Kutipan Teks
------
Skip to content Skip to sidebar Skip to footer

Widget Atas Posting

FIQHUL IKHTILAF: MEMAHAMI DAN ADAB DALAM PERBEDAAN PENDAPAT

www.fiqihsunah.com

fiqihsunah.com - Allah Swt menciptakan manusia ini berbeda. Berbeda bahasa, kulit, suku dan bangsa. Namun, justeru perbedaan yang ada ini telah melahirkan peradaban dunia. Saling berbagi pengalaman dan ilmu pengetahuan. Semuanya bermuara kepada hakikat penciptaan manusia, yaitu berbakti (ibadah) kepada Allah Swt. Dan dihadapan Allah Swt manusia adalah sama, hanya ketaqwaan seseorang yang membedakannya.

“Wahai sekalian manusia, sesungguhnya Kami menciptakan kalian kaum lelaki dan perempuan, serta menjadikan kalian bersuku-suku dan berbangasa-bangsa agar kalian saling mengenal (kerjasama), sesungguhnya manusia mulia di hadapan Allah Swt adalah mereka yang paling bertakwa. Sesungguhnya Allah Maha mengetahui lagi Maha Mengenal.” (QS. Al-Hujurat: 13)
    Silahkan dibaca juga :
MACAM-MACAM IKHTILAF (PERBEDAAN)
Sebelum berbicara “Adab Perbedaan,” alangkah baiknya kita mengetahui terlebih dahulu definisi atau makna perbedaan (ikhtilaf). Secara garis besar ikhtilaf terbagi dua,

1. Ikhtilaful qulub (perbedaan dan perselisihan hati) yang termasuk kategori tafarruq (perpecahan). Tentunya hal ini tertolak dan tidak ditolerir.

2. Ikhtilaful ‘uqul wal afkar (perbedaan dan perselisihan dalam hal pemikiran dan pemahaman), terbagi dua, Pertama, Ikhtilaf dalam masalah-masalah ushul  (prinsip). Ini pun termasuk kategori tafarruq. Seperti, aqidah. Dalam hal ini tidak ada kata toleransi.
Kedua, Ikhtilaf dalam masalah-masalah furu’ (cabang, bukan ushul). Ini termasuk kategori ikhtilaf  yang diterima dan ditolerir. Selama tidak berubah menjadi perbedaan dan perselisihan hati. Dan ikhtilaf jenis inilah yang menjadi topik pembicaraan kita kali ini.
------
Tugas Tertulis 1
Menurut teks tentang fiqhul ikhtilaf, ikhtilaf dalam masalah apa yang diterima dan ditolerir?
Tugas Tertulis 2
Silakan tulis lanjutan teks tentang fiqhul ikhtilaf, dimulai setelah kalimat terakhirnya.
Baris-baris data terekam tidak diperlukan di sini.

Data Terekam
------
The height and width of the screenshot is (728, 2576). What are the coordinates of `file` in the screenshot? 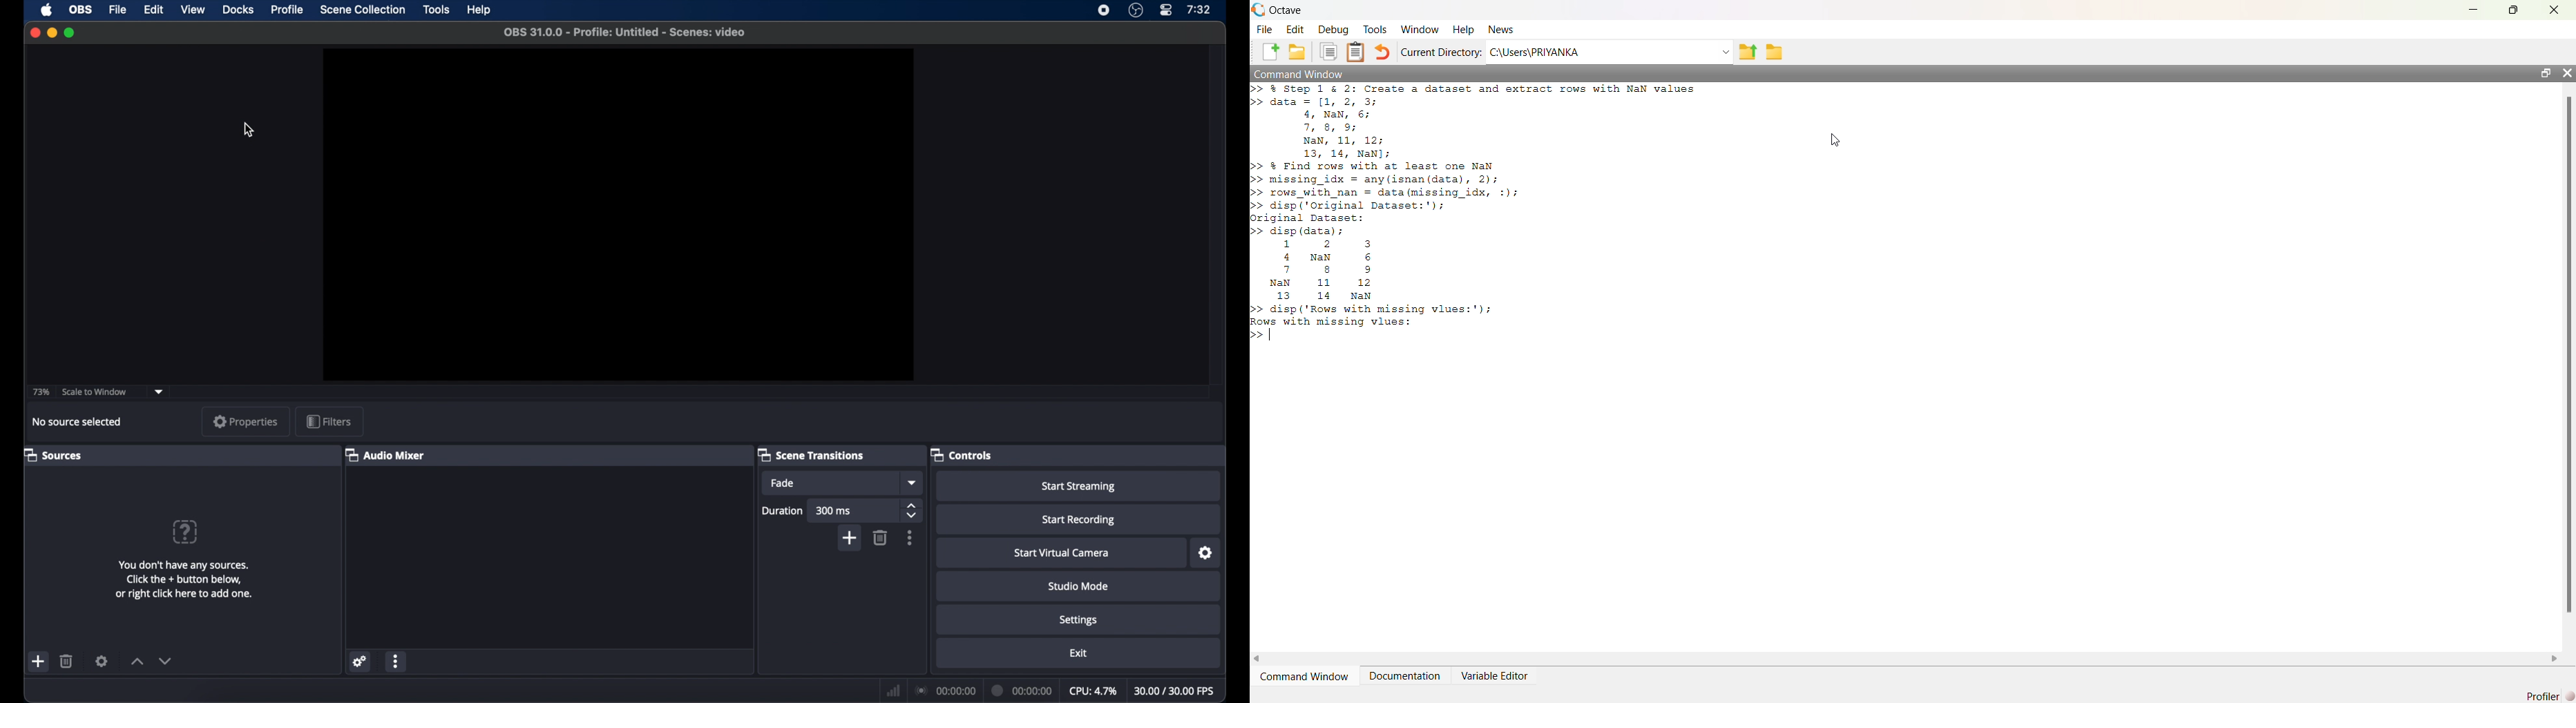 It's located at (119, 9).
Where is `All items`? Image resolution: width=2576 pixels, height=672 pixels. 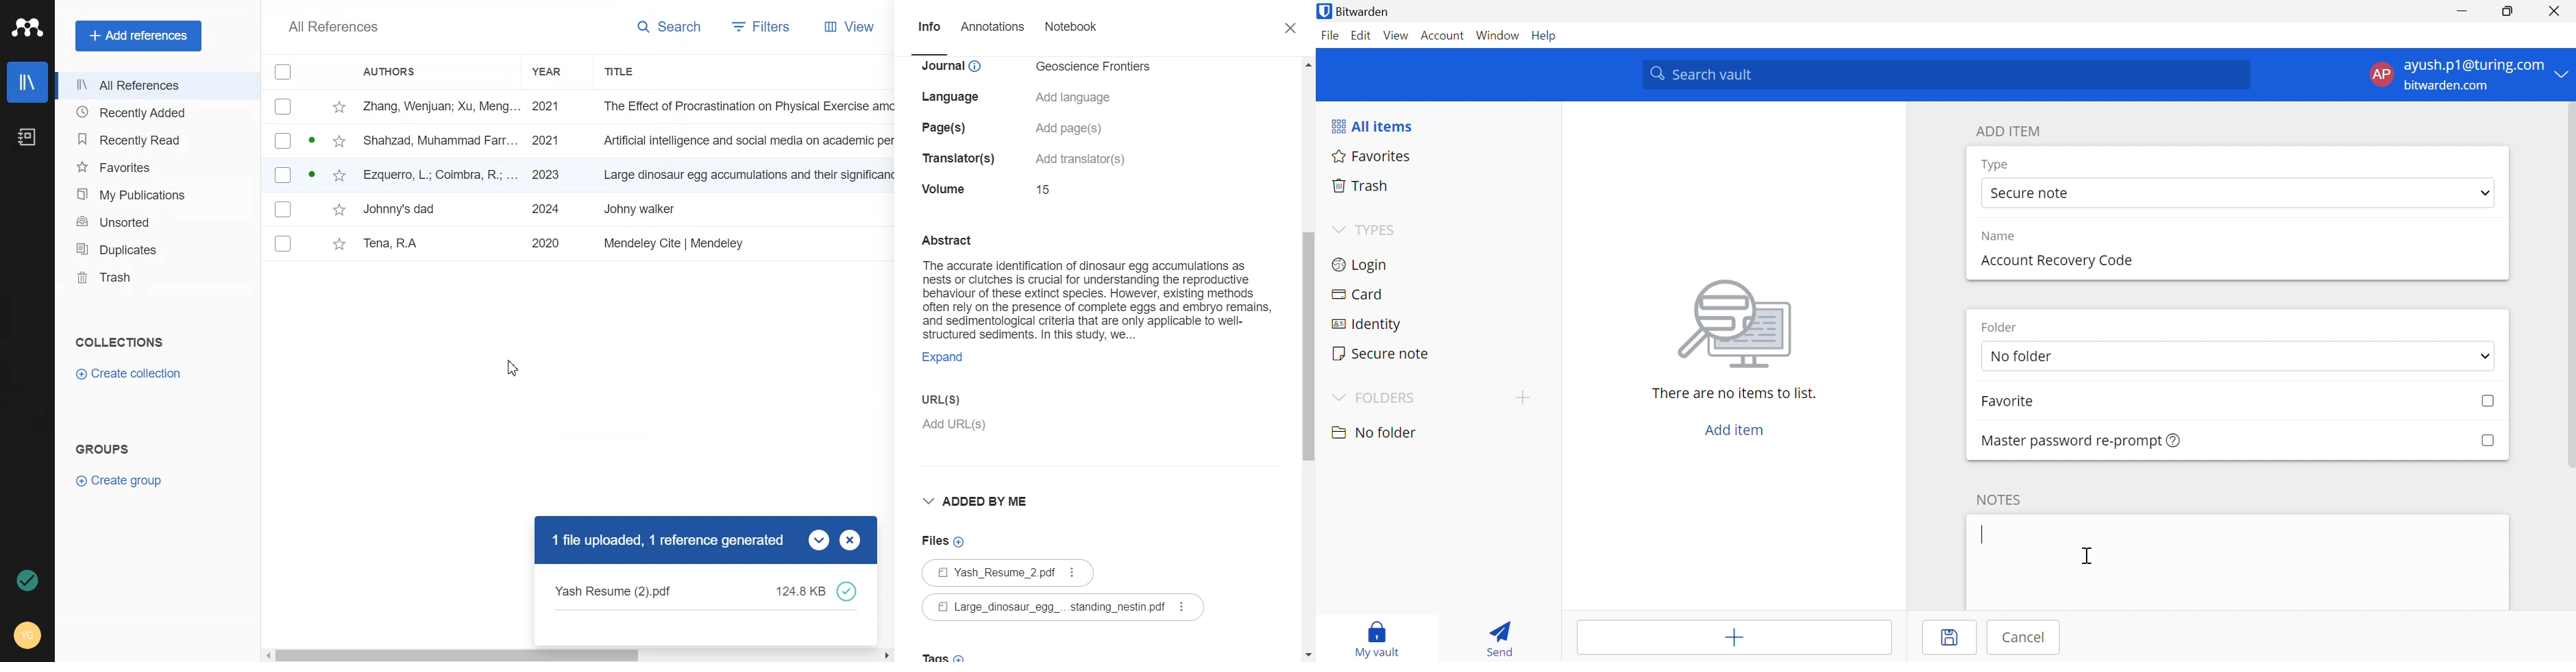
All items is located at coordinates (1375, 128).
------
Jawaban 1
Ikhtilaf dalam masalah-masalah furu’ (cabang, bukan ushul), selama tidak berubah menjadi perbedaan dan perselisihan hati.

Jawaban 2
ANTARA IKHTILAF (PERBEDAAN) DAN TAFARRUQ (PERPECAHAN)
Selanjutnya, saya ingin mengajak pembaca jeli dengan kata perbedaan (ikhtilaf) dan perpecahan (tafarruq). Dua istilah ini sangat berbeda, diantaranya sebagai berikut,
a. Setiap tafarruq (perpecahan) merupakan ikhtilaf (perbedaan)
b. Tidak setiap ikhtilaf (perbedaan) merupakan tafarruq (perpecahan)
c. Namun setiap ikhtilaf bisa dan berpotensi untuk berubah menjadi tafarruq antara lain,
     Karena pengaruh hawa nafsu
     Karena salah persepsi (salah mempersepsikan masalah)
     Karena tidak menjaga moralitas dan etika dalam berbeda pendapat
 
HAKIKAT IKHTILAF DALAM  MASALAH-MASALAH FURU’ (IJTIHADIYAH)
Di point yang ketiga ini mari kita sama-sama mengkaji lebih dalam lagi hakikat ikhtilaf,

1. Ikhtilaf (perbedaan pendapat) yang dimaksud adalah perbedaan pendapat yang terjadi diantara para imam mujtahid dan ulama mu’tabar (yang diakui) dalam masalah-masalah furu’ yang merupakan hasil dan sekaligus konsekuensi dari proses ijtihad yang mereka lakukan.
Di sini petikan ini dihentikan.